WHAT TO WORK ON: Filter the material below down to the lines containing the word "computer".

── DATA EXCERPTS ──

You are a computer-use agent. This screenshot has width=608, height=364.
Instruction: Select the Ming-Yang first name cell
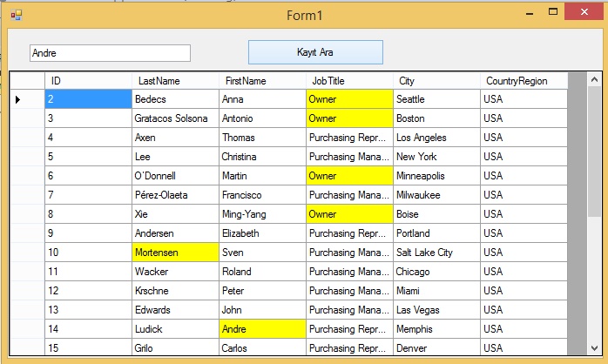262,214
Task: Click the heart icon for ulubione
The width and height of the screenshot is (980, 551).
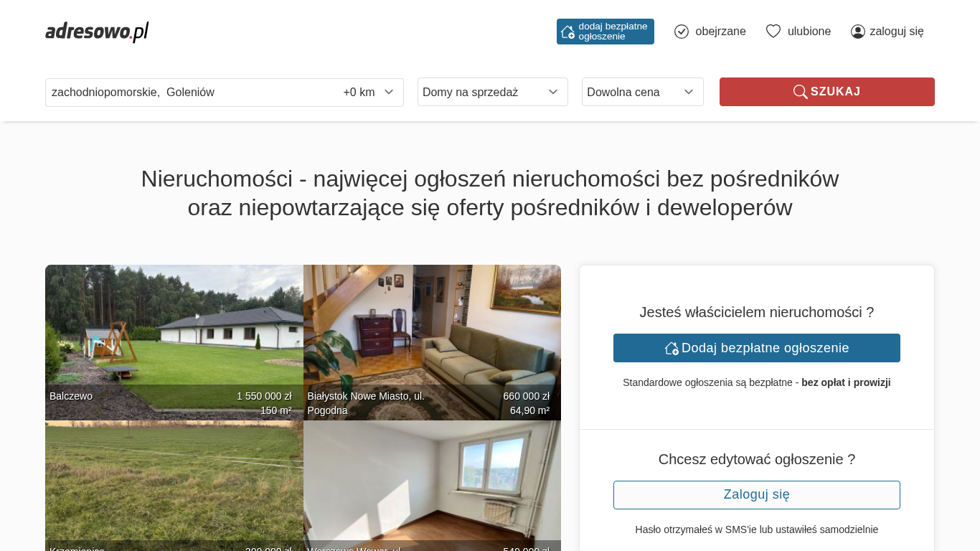Action: pos(773,32)
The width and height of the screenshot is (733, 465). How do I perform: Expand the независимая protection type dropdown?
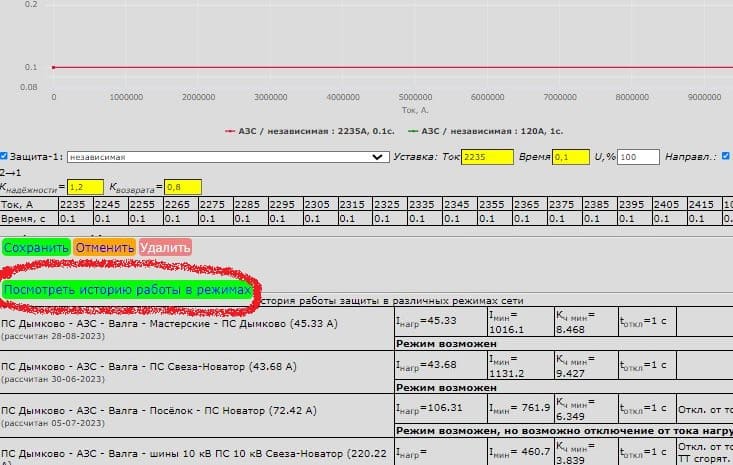221,157
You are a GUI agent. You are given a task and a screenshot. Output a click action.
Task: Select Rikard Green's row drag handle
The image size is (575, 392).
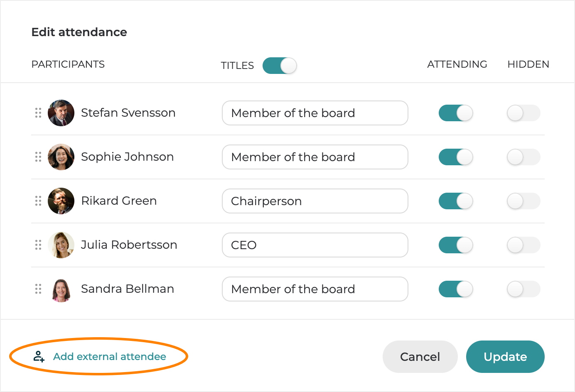point(38,201)
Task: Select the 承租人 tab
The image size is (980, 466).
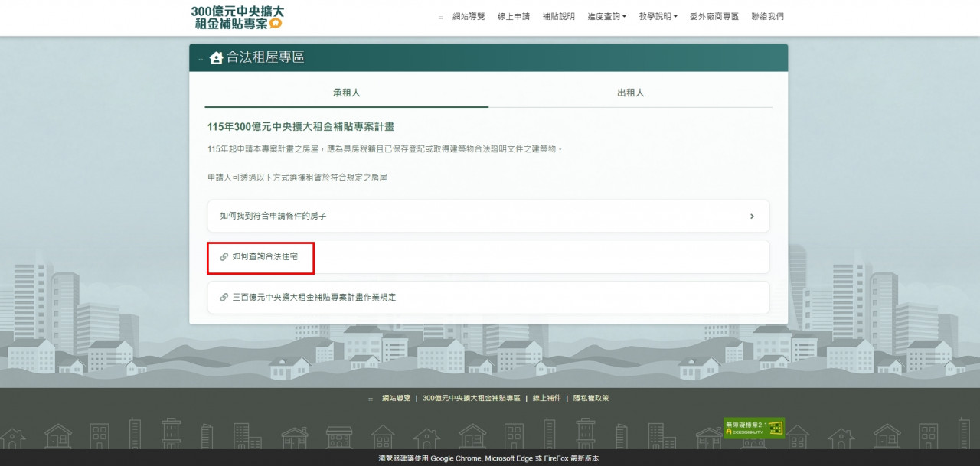Action: (346, 93)
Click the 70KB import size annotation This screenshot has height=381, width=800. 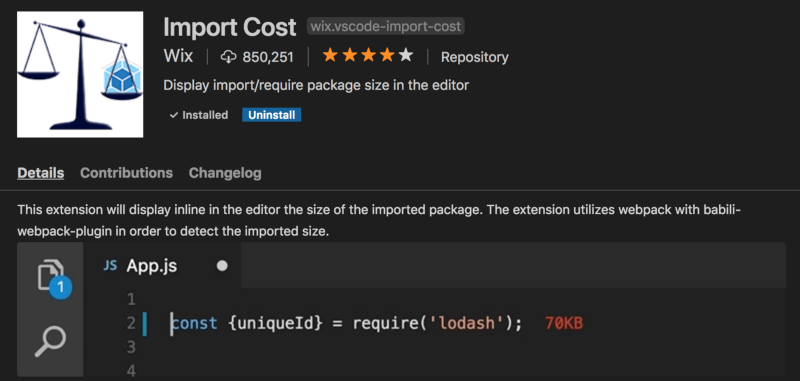564,323
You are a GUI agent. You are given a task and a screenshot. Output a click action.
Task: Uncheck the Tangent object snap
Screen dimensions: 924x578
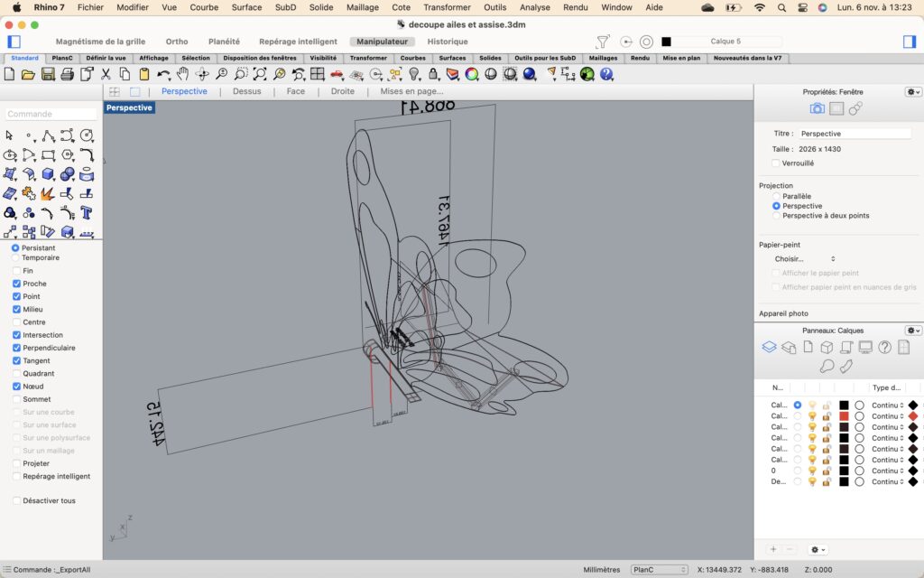coord(17,360)
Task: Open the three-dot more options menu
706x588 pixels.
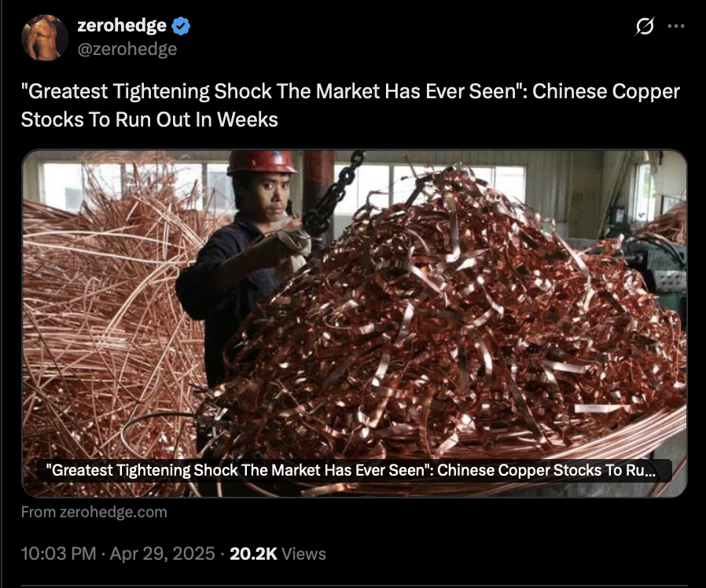Action: click(x=676, y=26)
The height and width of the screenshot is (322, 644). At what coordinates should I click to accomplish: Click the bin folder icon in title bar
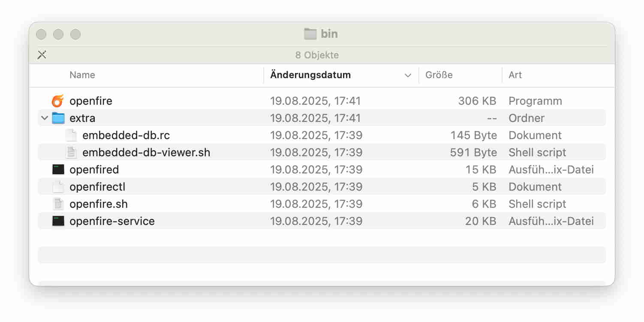pos(310,34)
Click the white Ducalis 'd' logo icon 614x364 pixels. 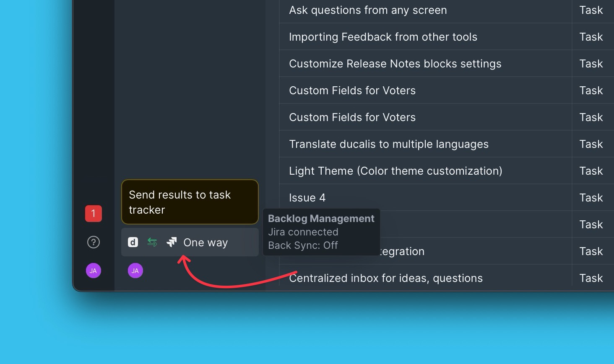133,243
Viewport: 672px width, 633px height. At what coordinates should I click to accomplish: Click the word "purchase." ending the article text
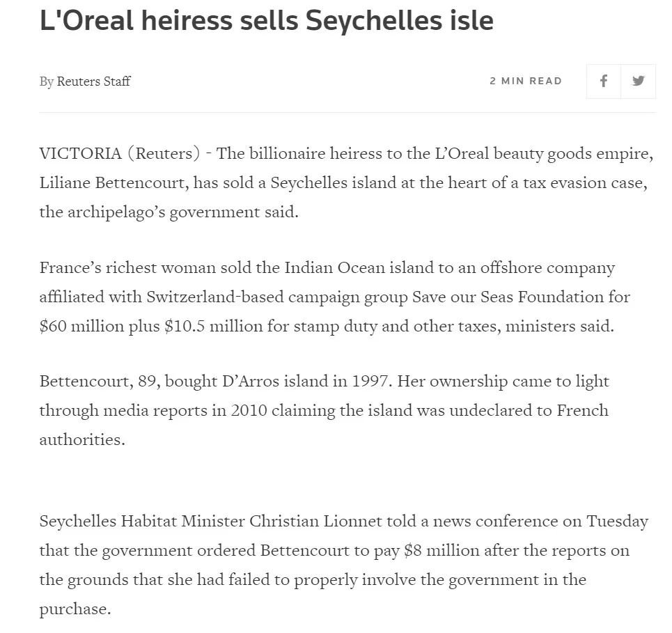75,609
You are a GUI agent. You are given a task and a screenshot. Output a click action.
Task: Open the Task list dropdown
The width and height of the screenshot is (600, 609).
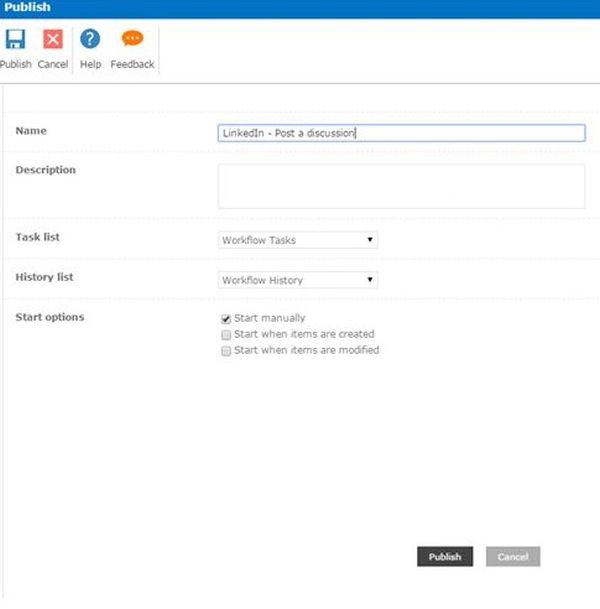pyautogui.click(x=297, y=240)
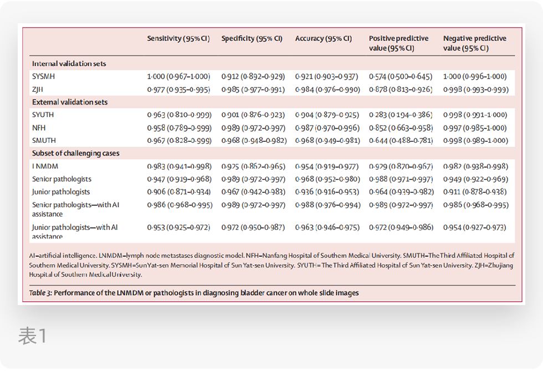Click the abbreviations footnote paragraph
The width and height of the screenshot is (543, 392).
click(272, 265)
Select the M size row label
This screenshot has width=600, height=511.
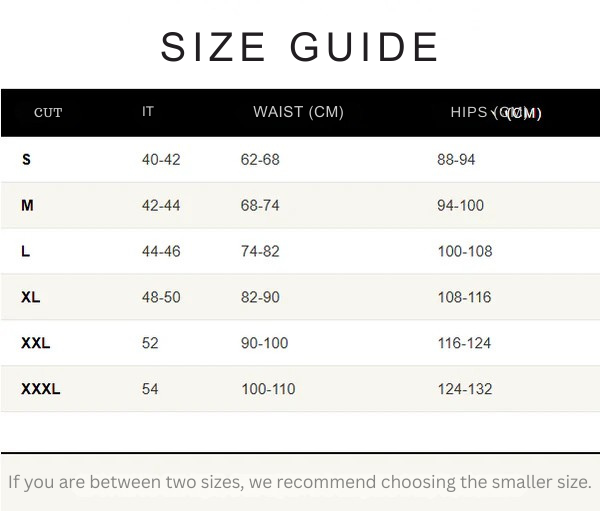tap(27, 206)
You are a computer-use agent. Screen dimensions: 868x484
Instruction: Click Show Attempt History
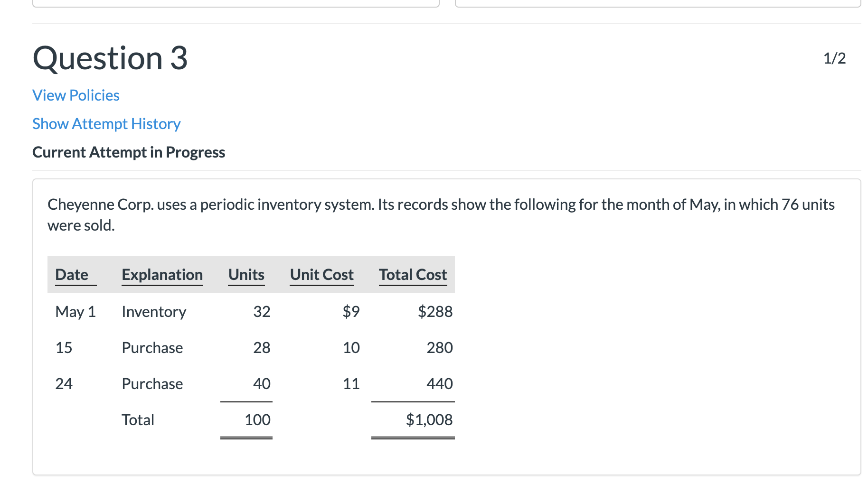pos(106,123)
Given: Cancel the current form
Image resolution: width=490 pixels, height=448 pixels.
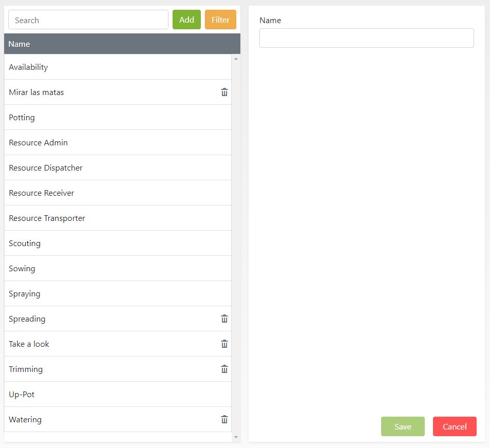Looking at the screenshot, I should (x=455, y=426).
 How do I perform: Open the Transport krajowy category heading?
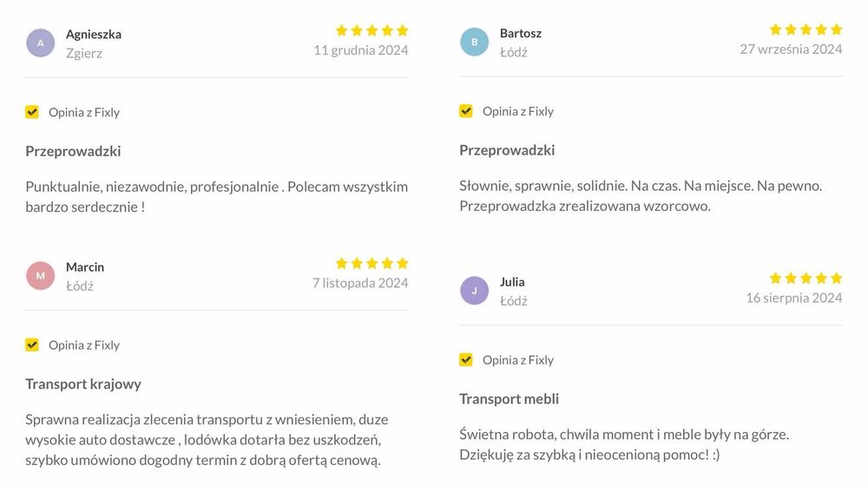pyautogui.click(x=83, y=384)
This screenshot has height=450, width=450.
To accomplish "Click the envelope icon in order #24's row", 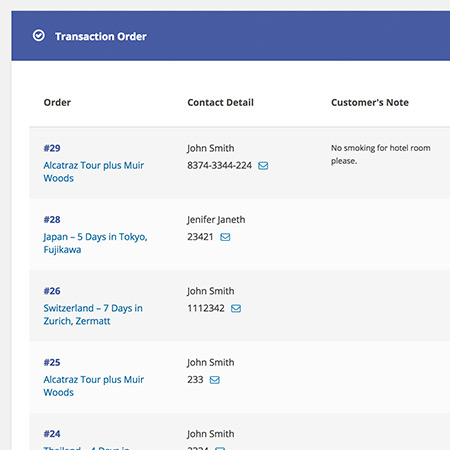I will (220, 448).
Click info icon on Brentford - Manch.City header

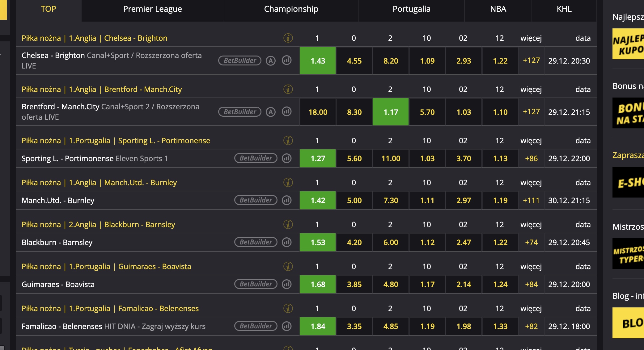point(288,89)
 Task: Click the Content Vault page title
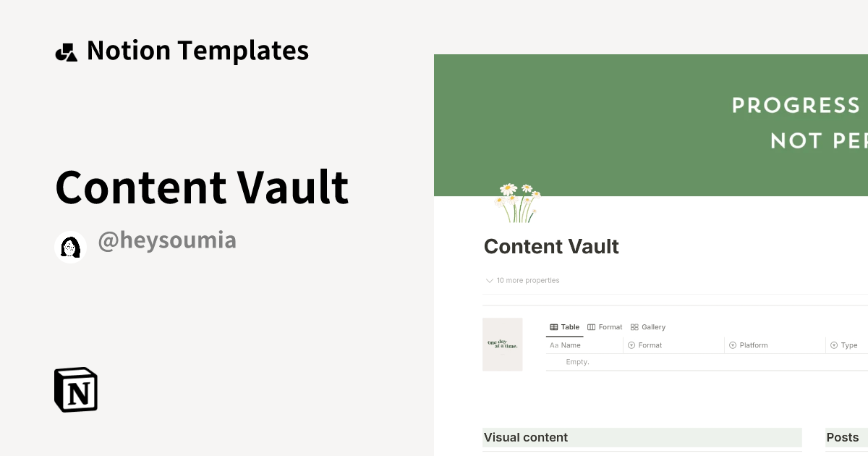[551, 246]
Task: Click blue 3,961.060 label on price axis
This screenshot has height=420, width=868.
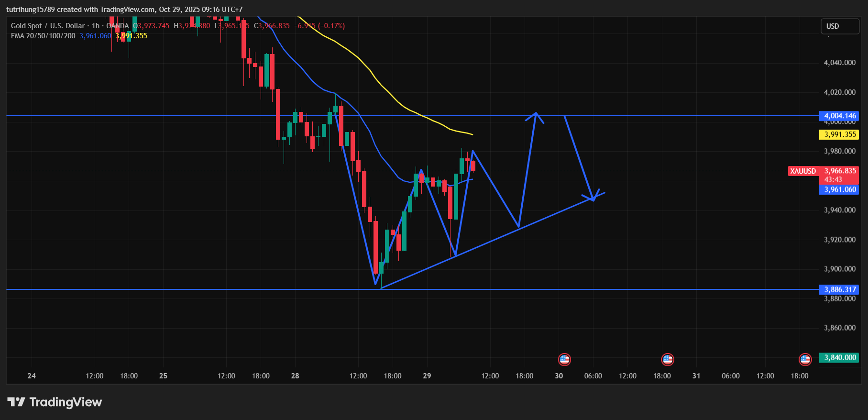Action: (x=839, y=189)
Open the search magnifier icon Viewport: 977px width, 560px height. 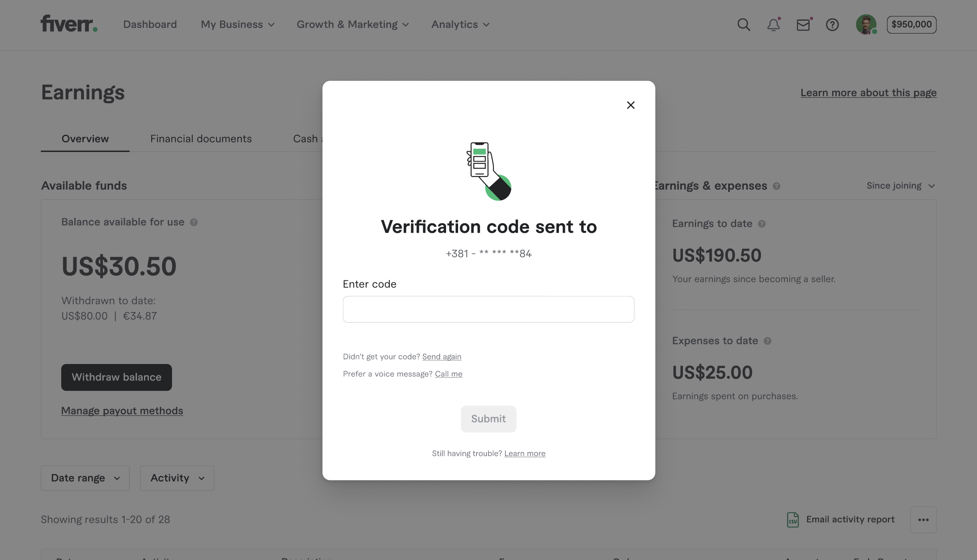click(x=743, y=25)
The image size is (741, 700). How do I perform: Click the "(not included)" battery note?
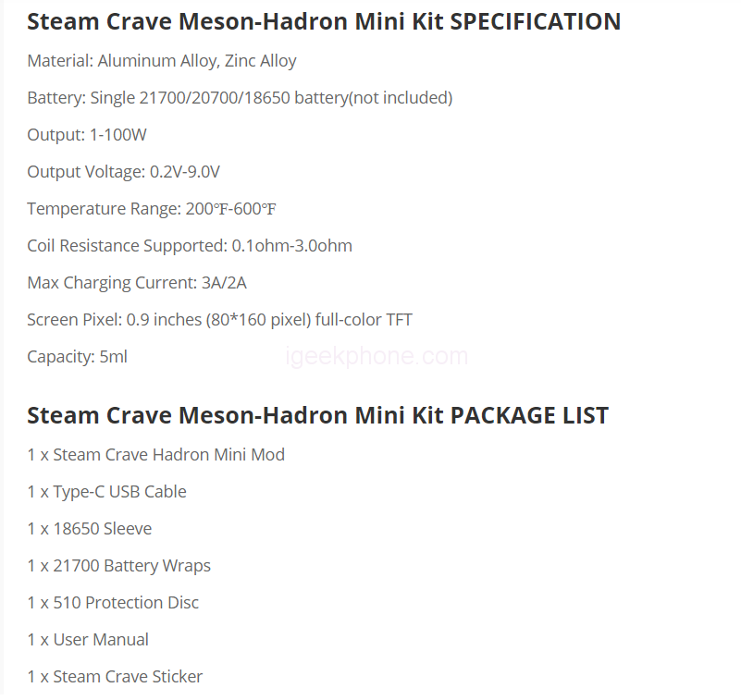pyautogui.click(x=400, y=98)
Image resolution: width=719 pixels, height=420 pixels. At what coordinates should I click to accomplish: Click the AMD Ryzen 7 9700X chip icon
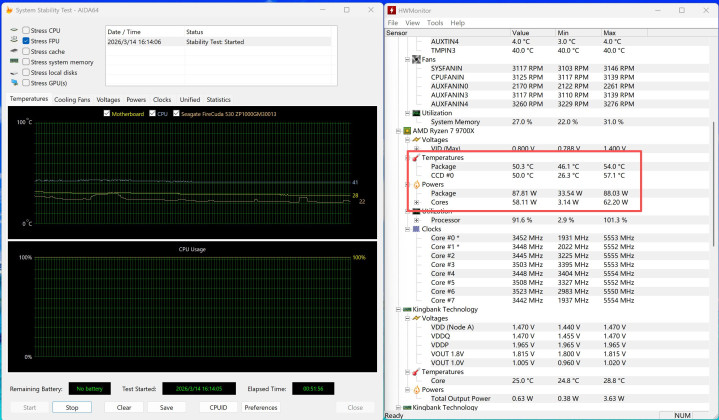pos(406,130)
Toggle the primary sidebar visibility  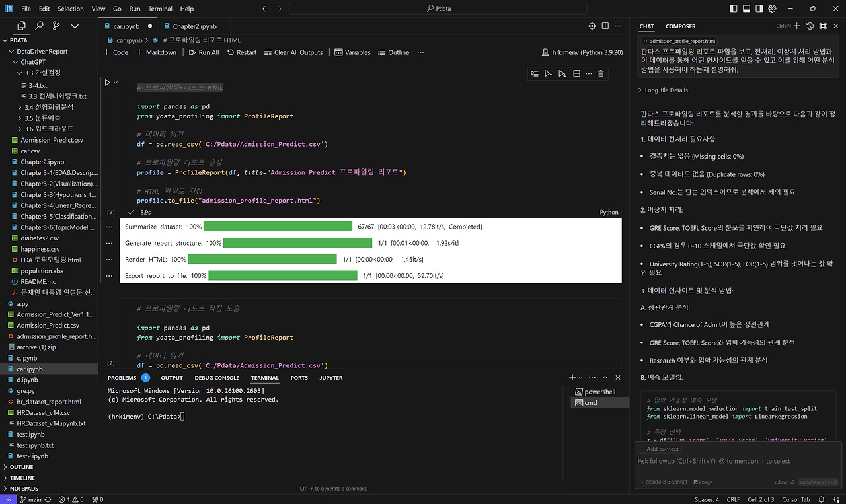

───

YOUR RESPONSE:
You are a computer-use agent. This screenshot has width=608, height=364.
You are a computer-use agent. Screen dimensions: 868x484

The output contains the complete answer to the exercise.